Sunday, 26 September 2010

Installing Windows 7, 64 bit and it's going insanely slow? Check your BIOS settings!

Today I was at friends' house to help one build a new computer for the other. It's a pretty impressive PC, but when it came to installing Windows 7 after we built it, things seemed to be going very slowly!

After having had issues with trying to dual boot a few operating systems at once, I've found that newer operating systems seem to prefer AHCI over IDE mode on the disk controllers, so I'd set that. I also loaded the "optimized defaults". Everything connected, I turned on the system and saw it boot from the Windows 7 install disc... and then kinda hang.. then load a bit... then hang.. then load a bit more.. SOOOOO SLOOOOOOOW.

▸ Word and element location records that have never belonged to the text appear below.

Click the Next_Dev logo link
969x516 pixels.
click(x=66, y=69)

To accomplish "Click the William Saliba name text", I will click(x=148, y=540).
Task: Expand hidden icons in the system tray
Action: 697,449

After watching it crawl for a little bit, both myself and friend building PC determined that something was very much amiss. Windows 7 on the particular beast should fly!

After googling for a good 10-15 minutes or so, I came across a discussion on Whirlpool of all places. In short, the default settings of the BIOS are to expect that a 3.5" 1.44MB floppy disk drive is connected and, for some reason, the Windows install process will repeatedly try to access it if it's configured.

Go into the BIOS, go into the basic settings, set the floppy drive type to "None", reboot into Windows setup... it flies!

In short, if your Windows 7 install is running very slowly - disable floppy drive support in the BIOS unless you have an actual floppy drive connected via floppy drive controller bus (should still say no if you're using a USB connected floppy drive).